Por conta disso, meu primeiro contato com Grey's Anatomy foi pelo SBT. Foi paixão imediata. Não sei o que eles fazem em pilotos, mas realmente cativam a gente de uma maneira hipnótica.

Mas aí, cês sabem como é o SBT: quando a audiência tá boa eles reprisam sem dó nem piedade, nem querem saber se acabou de acabar. E não sei bem como foi Grey's Anatomy, mas a série ficou sambando de horário em horário e eu não pude mais ver.

Até que, um dia, eu descobri algumas temporadas no YouTube e assisti tudo o que deu. E, mais pra frente, comprei um box de uma temporada e assisti um episódio  atrás do outro, compulsivamente. Quando fiquei à míngua, ganhei a temporada seguinte em um amigo secreto. Daí, chegou o Neflix na minha vida e eu tirei o atraso até a 10ª temporada. E, cá estou eu, me segurando para não devorar a 11ª ...

Orange is the new black

Eu jamais optaria por assistir a essa série. Quando se fala em cadeia, já imagino algo meio 'Tropa de Elite' e algo na minha cabeça grita 'Próximo'. Esse drama todo que reflete a realidade definitivamente não é pra mim. Mas aí, um dia, sem querer, resistindo muito, eu acabei assistindo um episódio.

Se eu disser para vocês 'nossa, amei de cara' estarei mentindo descaradamente. Eu não consegui 'amar de cara' porque estava esperando aquela cena pesada, aquela violência, aquela coisa que te faz querer ver isso e isso para amenizar a vida. Eu assisti com tanta aflição e tão sem pretensões de prosseguir que comecei pelo episódio 4 ou 5.

Quando por fim meu cérebro captou a proposta da série, tive que voltar os episódios para assistir na ordem. E, em tempo recorde (sério, bem mais rápido do que escrever esse post, no qual estou desde o dia 03/09 ~pasmem~), tipo uns diazinhos, eu assisti tudo. Eu praticamente engoli a série.
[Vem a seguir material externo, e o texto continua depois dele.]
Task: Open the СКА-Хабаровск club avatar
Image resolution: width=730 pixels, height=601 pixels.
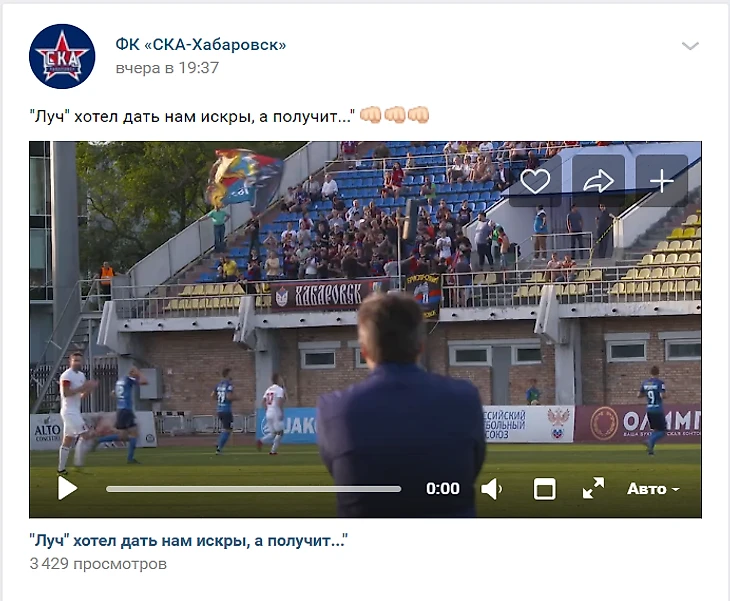Action: click(x=62, y=56)
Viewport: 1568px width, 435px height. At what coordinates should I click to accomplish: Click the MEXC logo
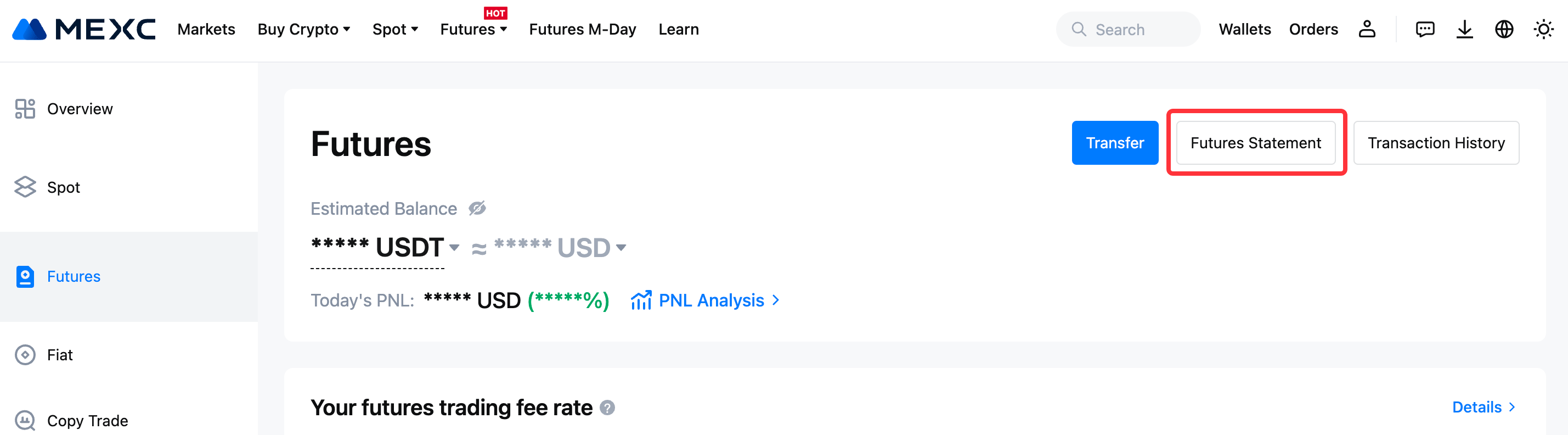pyautogui.click(x=84, y=29)
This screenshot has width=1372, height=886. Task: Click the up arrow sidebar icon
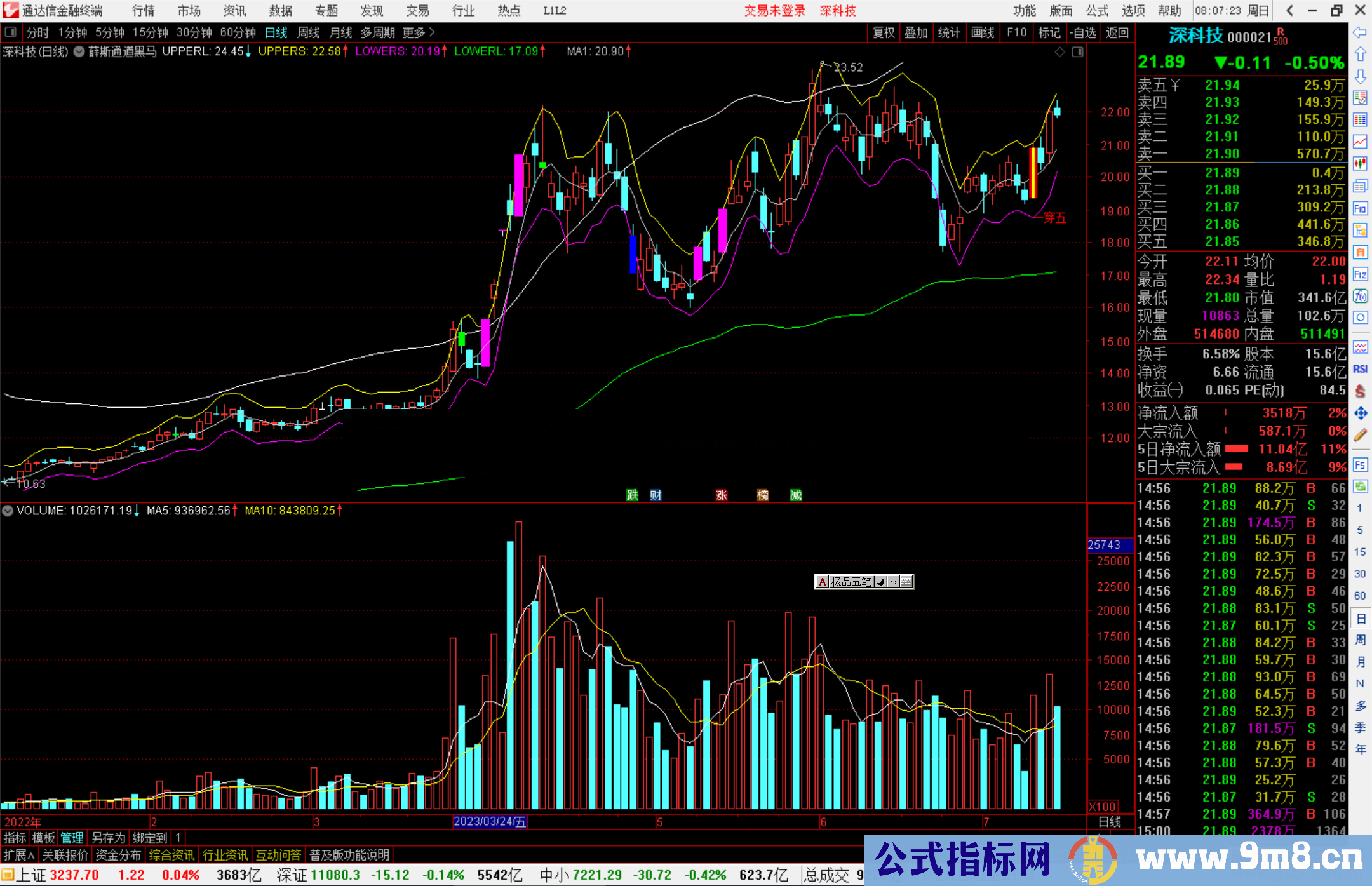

Nesse meio tempo de seca total de Orange is the new black, acabei assistindo esse vídeo da Jout Jout que ensina como o fã deve se programar para não ficar na abstinência de suas séries preferidas. Mas eu ouvi? Nops. Só sei que em um final de semana próximo à estreia da 3ª temporada, eu não vivi, só assisti. Sem parar.

Glee

Um dia estava eu, assistindo Grey's Anatomy quando chego em um episódio lindo e escuto Total eclipse of the heart. Cês querem saber como meu cérebro funciona pra música? É assim: vem flashs de pura nostalgia. Eu pensei: "Nossa, como eu me permiti esquecer dessa música linda que um dia eu ouvi na vida? Não, Andressa. Cê não pode se boicotar assim". Daí, corri para o youtube e achei essa versão cantada em Glee. Quer motivos maiores para amar a série e acompanhar?

Sério, como pode existir tanta lindeza em uma série musical?

Daí entra o detalhe: eu não acompanho freneticamente justamente porque amo as músicas e, não sei vocês, mas quando gosto de uma música, eu escuto trocentas vezes. E isso me faz entrar em pegadinhas mentais, porque tenho problemas. Ao invés de baixar a música e repetir no PC, eu  prefiro complicar o que é fácil. Então, começo a buscar no google tutoriais de 'como repetir vídeos do  youtube automaticamente' porque já me sinto old frente às 'novas tecnologias'.

***

Enfim, saindo um post depois de um lapso temporal daqueles. Tanta coisa aconteceu nesse tempo, coisas triiiistes e coisas felizes porque, né, sou maniqueísta. Mas as coisas tristes, as boas e o maniqueísmo ficam pra outro post.